● **THE PROBLEM**
Copy the material below exactly, from the line containing "Given: Click the Google" through the line containing "will [x=662, y=191].", including both of those lines.

● **SUPPLIED RECORDS**
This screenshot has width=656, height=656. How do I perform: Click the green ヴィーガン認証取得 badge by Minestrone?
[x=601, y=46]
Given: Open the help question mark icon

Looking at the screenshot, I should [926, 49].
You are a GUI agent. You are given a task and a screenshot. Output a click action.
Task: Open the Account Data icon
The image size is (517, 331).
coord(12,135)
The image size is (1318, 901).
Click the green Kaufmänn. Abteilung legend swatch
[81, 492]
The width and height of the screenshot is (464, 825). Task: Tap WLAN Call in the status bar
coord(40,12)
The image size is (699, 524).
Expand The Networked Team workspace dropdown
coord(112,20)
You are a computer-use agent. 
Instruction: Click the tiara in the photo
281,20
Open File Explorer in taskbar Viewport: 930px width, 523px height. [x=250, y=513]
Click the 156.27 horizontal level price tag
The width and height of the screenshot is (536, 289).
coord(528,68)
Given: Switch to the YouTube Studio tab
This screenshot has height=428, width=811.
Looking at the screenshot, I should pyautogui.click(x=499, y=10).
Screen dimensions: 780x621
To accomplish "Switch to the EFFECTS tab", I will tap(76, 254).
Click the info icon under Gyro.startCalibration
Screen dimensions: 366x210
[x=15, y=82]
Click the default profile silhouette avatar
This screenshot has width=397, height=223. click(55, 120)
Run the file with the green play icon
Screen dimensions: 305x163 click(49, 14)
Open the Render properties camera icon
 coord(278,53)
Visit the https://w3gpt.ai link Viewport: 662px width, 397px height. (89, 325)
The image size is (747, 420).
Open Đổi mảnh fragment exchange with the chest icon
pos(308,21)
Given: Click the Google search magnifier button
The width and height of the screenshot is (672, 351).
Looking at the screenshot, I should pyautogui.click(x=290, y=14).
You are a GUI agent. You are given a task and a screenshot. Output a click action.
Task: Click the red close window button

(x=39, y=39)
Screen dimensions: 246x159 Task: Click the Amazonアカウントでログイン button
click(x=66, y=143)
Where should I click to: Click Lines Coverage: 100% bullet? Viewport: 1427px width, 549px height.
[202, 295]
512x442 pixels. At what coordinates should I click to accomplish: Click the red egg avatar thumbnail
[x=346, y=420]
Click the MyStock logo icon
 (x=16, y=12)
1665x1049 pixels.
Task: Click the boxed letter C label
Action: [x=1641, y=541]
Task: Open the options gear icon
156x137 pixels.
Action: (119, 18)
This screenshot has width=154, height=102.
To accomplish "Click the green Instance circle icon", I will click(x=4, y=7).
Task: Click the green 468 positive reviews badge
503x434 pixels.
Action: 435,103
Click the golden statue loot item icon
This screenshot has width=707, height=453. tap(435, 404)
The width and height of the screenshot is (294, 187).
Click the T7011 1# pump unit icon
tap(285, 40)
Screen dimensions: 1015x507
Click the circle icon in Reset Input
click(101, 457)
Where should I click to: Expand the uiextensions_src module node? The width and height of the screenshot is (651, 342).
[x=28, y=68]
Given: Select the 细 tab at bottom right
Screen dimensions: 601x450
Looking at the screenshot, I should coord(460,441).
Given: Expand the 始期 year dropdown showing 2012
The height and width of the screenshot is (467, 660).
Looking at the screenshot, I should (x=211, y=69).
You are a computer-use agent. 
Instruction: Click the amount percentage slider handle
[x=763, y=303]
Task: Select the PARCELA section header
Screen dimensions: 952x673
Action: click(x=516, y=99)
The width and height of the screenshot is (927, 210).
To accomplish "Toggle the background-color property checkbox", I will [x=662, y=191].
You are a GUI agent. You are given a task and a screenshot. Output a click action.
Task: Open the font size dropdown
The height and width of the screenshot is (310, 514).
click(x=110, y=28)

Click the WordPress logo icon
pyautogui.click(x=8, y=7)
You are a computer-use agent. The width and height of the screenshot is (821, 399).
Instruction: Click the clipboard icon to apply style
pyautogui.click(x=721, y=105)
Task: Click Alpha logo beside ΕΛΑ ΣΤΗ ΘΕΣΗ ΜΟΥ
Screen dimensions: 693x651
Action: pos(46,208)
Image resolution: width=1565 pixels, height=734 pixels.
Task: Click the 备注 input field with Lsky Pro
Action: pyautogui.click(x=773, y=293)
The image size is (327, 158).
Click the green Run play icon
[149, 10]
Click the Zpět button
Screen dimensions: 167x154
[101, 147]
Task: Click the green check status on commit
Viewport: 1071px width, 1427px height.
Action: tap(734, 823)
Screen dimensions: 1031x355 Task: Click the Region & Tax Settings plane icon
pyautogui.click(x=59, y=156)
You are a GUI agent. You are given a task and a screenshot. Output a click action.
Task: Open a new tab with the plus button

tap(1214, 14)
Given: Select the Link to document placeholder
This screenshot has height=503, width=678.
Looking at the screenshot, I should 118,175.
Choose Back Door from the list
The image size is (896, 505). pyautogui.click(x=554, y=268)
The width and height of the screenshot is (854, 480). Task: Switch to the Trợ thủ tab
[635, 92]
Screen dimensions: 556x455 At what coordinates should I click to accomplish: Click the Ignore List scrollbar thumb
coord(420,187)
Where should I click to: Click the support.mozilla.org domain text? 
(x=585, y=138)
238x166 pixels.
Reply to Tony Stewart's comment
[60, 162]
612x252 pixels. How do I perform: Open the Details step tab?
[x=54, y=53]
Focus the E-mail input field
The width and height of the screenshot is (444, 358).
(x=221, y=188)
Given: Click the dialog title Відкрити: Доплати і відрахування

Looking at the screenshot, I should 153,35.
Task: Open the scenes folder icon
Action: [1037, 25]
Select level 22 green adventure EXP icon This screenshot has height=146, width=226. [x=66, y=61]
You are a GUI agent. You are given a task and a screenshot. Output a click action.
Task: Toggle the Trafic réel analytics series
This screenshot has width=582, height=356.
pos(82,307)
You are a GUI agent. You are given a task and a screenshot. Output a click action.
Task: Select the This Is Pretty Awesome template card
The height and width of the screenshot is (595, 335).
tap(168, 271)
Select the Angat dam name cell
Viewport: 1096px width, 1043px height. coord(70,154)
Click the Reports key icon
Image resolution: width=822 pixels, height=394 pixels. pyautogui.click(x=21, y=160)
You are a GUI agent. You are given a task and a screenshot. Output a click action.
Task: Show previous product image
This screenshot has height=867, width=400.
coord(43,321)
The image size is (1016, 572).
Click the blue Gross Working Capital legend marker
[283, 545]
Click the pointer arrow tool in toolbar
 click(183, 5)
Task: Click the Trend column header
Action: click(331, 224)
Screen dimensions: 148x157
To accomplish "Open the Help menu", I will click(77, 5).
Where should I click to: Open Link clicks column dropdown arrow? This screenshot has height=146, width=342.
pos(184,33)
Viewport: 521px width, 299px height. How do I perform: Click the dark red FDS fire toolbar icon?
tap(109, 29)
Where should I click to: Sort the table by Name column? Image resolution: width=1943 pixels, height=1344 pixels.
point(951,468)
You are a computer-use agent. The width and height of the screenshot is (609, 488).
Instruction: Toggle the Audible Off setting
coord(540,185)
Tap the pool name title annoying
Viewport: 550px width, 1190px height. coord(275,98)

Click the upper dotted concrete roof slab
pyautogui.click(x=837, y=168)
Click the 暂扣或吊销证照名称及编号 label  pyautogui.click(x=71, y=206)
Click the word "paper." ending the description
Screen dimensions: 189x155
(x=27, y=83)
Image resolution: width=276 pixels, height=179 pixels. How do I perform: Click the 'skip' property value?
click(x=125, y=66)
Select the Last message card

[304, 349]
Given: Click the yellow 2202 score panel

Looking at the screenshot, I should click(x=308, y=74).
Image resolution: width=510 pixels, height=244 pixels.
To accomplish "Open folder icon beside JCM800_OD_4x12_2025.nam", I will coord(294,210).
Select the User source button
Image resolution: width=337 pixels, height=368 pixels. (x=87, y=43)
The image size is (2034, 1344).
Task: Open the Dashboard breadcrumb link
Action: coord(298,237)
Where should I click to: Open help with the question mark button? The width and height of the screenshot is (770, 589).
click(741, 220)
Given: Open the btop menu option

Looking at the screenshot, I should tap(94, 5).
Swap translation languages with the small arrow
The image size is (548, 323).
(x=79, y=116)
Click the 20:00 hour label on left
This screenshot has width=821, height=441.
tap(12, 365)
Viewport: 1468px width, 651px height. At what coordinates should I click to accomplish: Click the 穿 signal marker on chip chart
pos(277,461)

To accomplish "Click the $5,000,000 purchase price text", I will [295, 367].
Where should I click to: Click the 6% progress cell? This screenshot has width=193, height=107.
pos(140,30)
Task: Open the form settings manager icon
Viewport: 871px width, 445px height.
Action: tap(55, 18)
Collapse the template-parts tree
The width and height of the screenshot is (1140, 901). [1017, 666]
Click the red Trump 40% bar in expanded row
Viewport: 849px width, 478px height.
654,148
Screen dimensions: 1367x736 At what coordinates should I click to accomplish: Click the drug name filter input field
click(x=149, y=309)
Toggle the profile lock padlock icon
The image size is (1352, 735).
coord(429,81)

● **EXERCISE SOLUTION**
Given: Click the Google search magnifier button
The width and height of the screenshot is (672, 351).
Looking at the screenshot, I should pyautogui.click(x=290, y=14).
You are a GUI agent. You are given a task and a screenshot. Output a click action.
Task: Click the red close window button

(x=39, y=39)
Screen dimensions: 246x159 Task: Click the Amazonアカウントでログイン button
click(x=66, y=143)
Where should I click to: Click Lines Coverage: 100% bullet? Viewport: 1427px width, 549px height.
[202, 295]
512x442 pixels. At what coordinates should I click to accomplish: Click the red egg avatar thumbnail
[x=346, y=420]
Click the MyStock logo icon
 (x=16, y=12)
1665x1049 pixels.
Task: Click the boxed letter C label
Action: [x=1641, y=541]
Task: Open the options gear icon
156x137 pixels.
Action: (119, 18)
This screenshot has width=154, height=102.
To accomplish "Click the green Instance circle icon", I will click(x=4, y=7).
Task: Click the green 468 positive reviews badge
503x434 pixels.
Action: 435,103
Click the golden statue loot item icon
This screenshot has width=707, height=453. tap(435, 404)
The width and height of the screenshot is (294, 187).
Click the T7011 1# pump unit icon
tap(285, 40)
Screen dimensions: 1015x507
Click the circle icon in Reset Input
click(101, 457)
Where should I click to: Expand the uiextensions_src module node? The width and height of the screenshot is (651, 342).
[x=28, y=68]
Given: Select the 细 tab at bottom right
Screen dimensions: 601x450
Looking at the screenshot, I should coord(460,441).
Given: Expand the 始期 year dropdown showing 2012
The height and width of the screenshot is (467, 660).
Looking at the screenshot, I should (x=211, y=69).
You are a computer-use agent. 
Instruction: Click the amount percentage slider handle
[x=763, y=303]
Task: Select the PARCELA section header
Screen dimensions: 952x673
Action: click(x=516, y=99)
The width and height of the screenshot is (927, 210).
To accomplish "Toggle the background-color property checkbox", I will [x=662, y=191].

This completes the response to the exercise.